** Start Reading passage **
The new Anytime Fitness location in Brookfield has two showers. But most Snap Fitness locations have no showers. Both firms have bathrooms and changing rooms.

“We’re designed for the quick, in-and-out workout,” Becker said.

Jen Fredrich, manager of Curves in Oconomowoc, said she has lost a few members who moved to Becker’s Snap location because of the extended hours. Curves is open until 7 p.m. Monday through Friday and has limited weekend hours.

“They can go at 8 or 9 p.m. when their kids are sleeping in bed and their husbands are home from work,” Fredrich said.

But Curves has not found the 24-hour chains to be much competition because Curves is only for women and offers a very different workout: a 30-minute circuit on hydraulic resistance machines and cardio platforms. The monthly price is about the same as Snap: $34.

Snap offers month-to-month memberships; Anytime requires a one-year contract.

Curves, according to its Web site, is the largest fitness chain, with 10,000 locations in 44 countries.

Snap Fitness, in contrast, says it has sold nearly 1,200 franchise locations, with about half open and operating. Anytime Fitness says it has about 1,000 locations sold.
** End Reading passage **
** Start Record excerpts **
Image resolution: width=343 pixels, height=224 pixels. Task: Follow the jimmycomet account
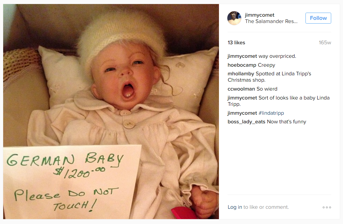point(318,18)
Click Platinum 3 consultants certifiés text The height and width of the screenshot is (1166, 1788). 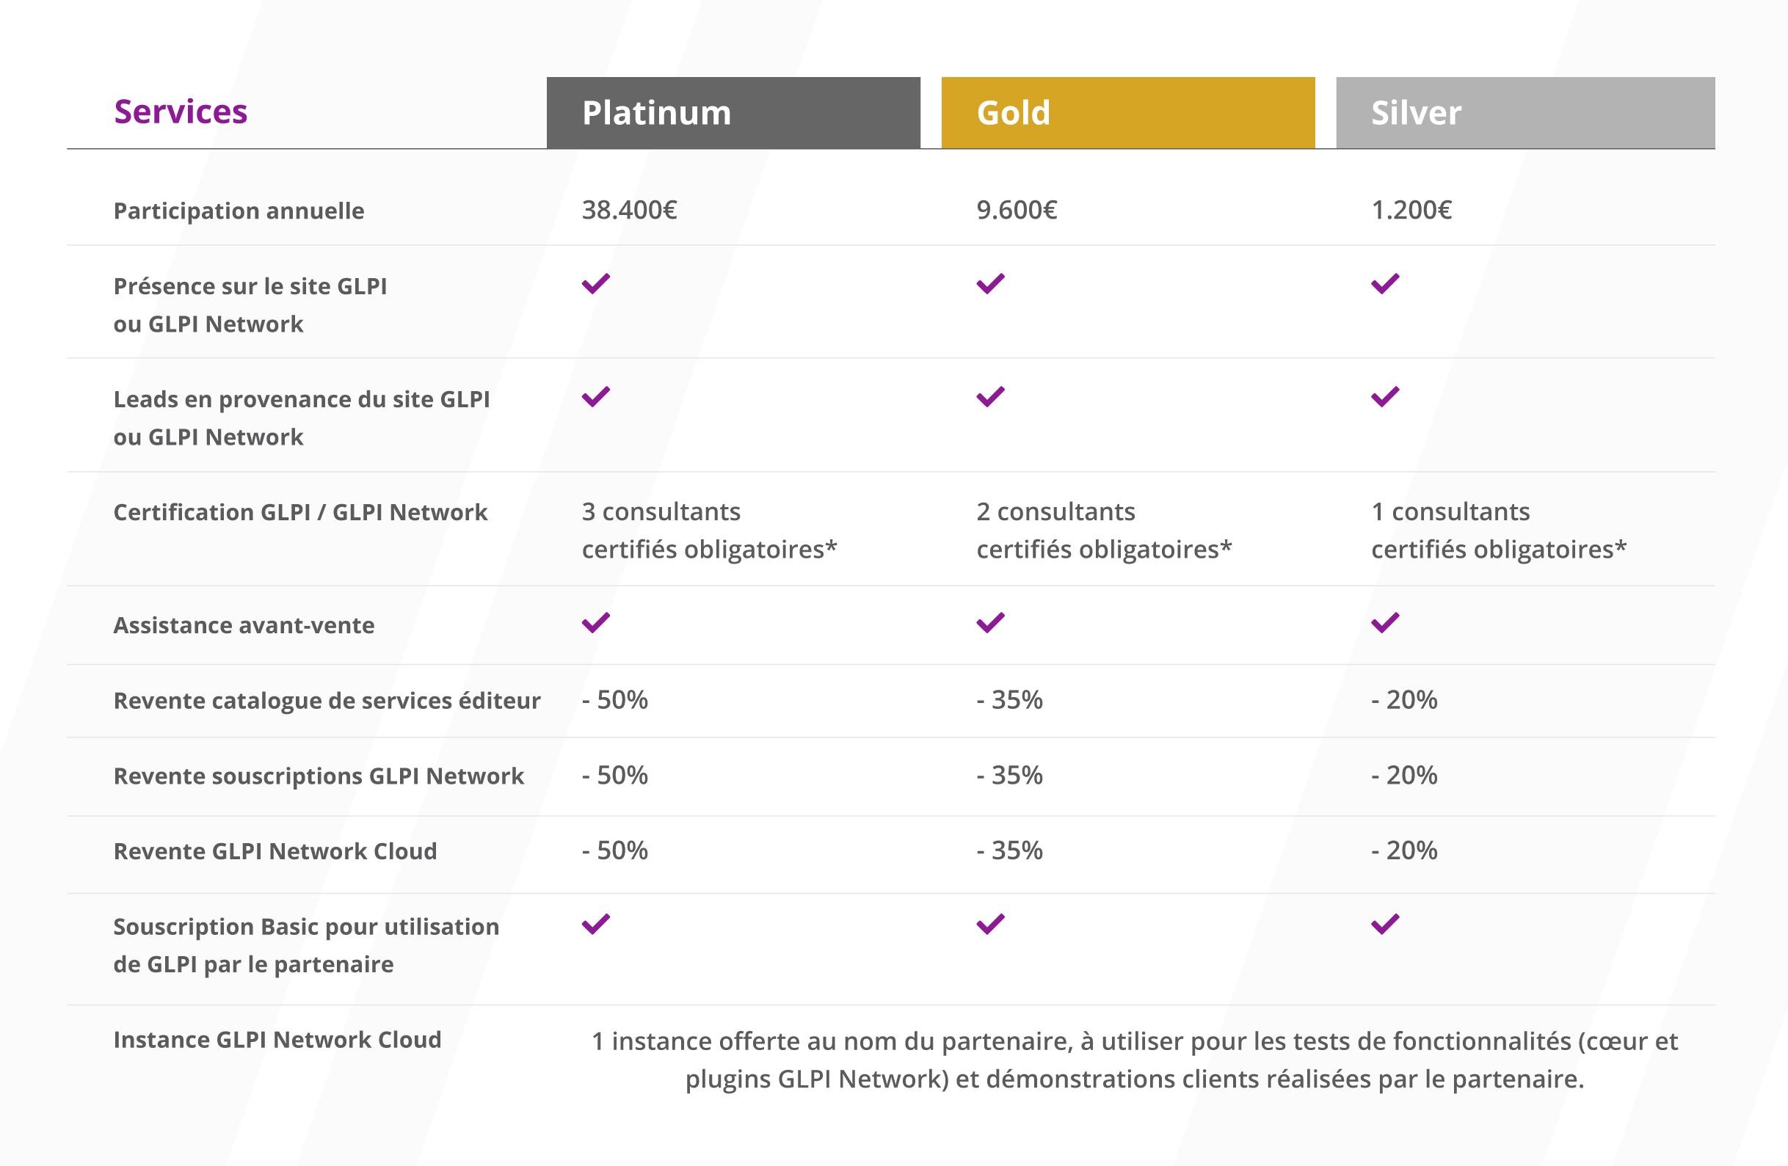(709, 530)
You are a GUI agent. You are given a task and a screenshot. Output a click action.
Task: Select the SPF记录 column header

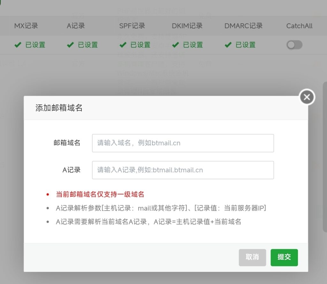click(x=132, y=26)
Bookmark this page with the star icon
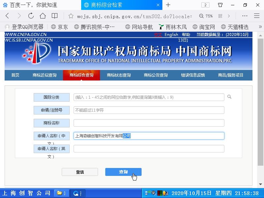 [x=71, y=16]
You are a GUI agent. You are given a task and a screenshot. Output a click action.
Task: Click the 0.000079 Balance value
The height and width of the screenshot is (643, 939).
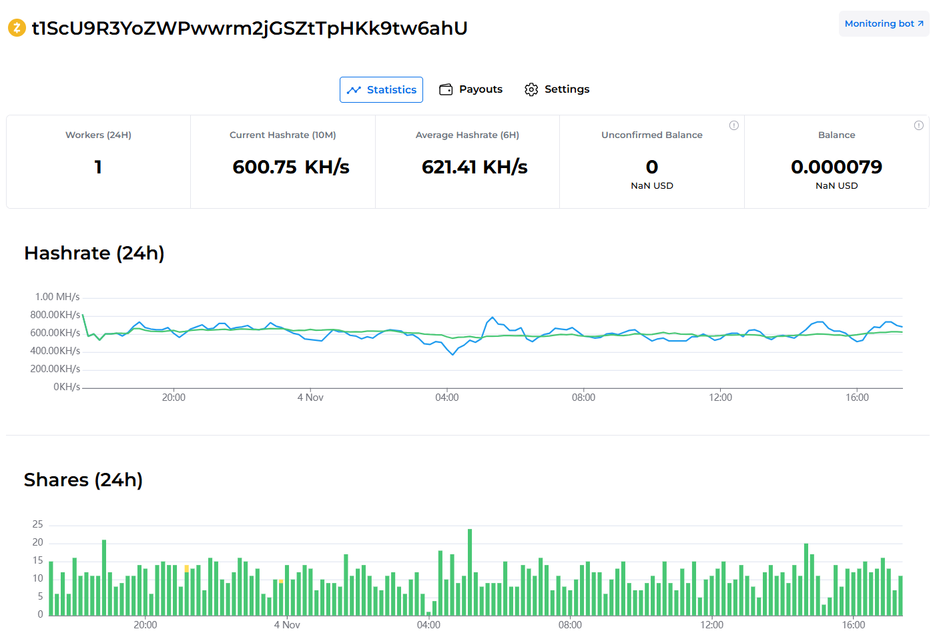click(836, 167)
** End Record excerpts **
# [Actions to take]
a) Answer these questions about the fitness chain article:
(i) How many showers does the new Anytime Fitness location in Brookfield have?
(ii) Until what time is Curves open Monday through Friday?
(iii) What kind of membership does Snap offer?
b) Carry on the fitness chain article from the point where it ends.
The items have no connection to the article about fitness chains.

# [Results for each task]
a)
(i) Two.
(ii) 7 p.m.
(iii) Month-to-month memberships.

b)
The general managers at Bally’s in Brookfield and West Wood Health & Fitness Center in Pewaukee said they also have not been squeezed by the new 24-hour clubs. Nor have they felt pressured to open earlier than their 5 a.m. start or close later than 10 p.m.

“We’re business as usual,” Bally’s general manager Mike Sklander said.

Mark Tessar, general manager at West Wood, said he can see how extended hours would benefit second-shift workers.

Becker said that although most of his 500 Snap Fitness members in Oconomowoc exercise during the 5 a.m. to 10 p.m. window offered at other clubs, some do come after midnight after working at the Target and Roundy’s distribution plants.

“We get people in at 2 a.m. and then at 4:30,” Becker said.
Self-serve overnight

The clubs, however, are not staffed around the clock. After day and evening hours, members enter with a key card. Surveillance cameras monitor the doors and workout areas, and phone and emergency buttons that ring to local police are available.

Randy Felber, who last month opened the first 24-hour gym in Brookfield in the Ruby Isle Shopping Center, said security has not been a problem at other clubs.

At least one Brookfield plan commissioner, however, was worried about setting a precedent by allowing a non-staffed, 24-hour business. A few gas stations and grocery stores are open 24 hours but are staffed.

Several plan commissioners also said such centers shouldn’t be adjacent to residential neighborhoods, because of the all-hours traffic. Ruby Isle is a large retail center that includes a Pick 'n Save.

Becker said there have been no major problems other than a few thefts and members trying to sneak their friends into the gym.

Zanon, a Menomonee Falls resident who recently joined Anytime Fitness in Brookfield, said she has belonged to numerous small and large gyms and found many of the larger centers intimidating and impersonal.

“I just dreaded going in there,” she said. “I prefer the 24-hour clubs. They just have much less of the chaos and the distractions of a larger club.”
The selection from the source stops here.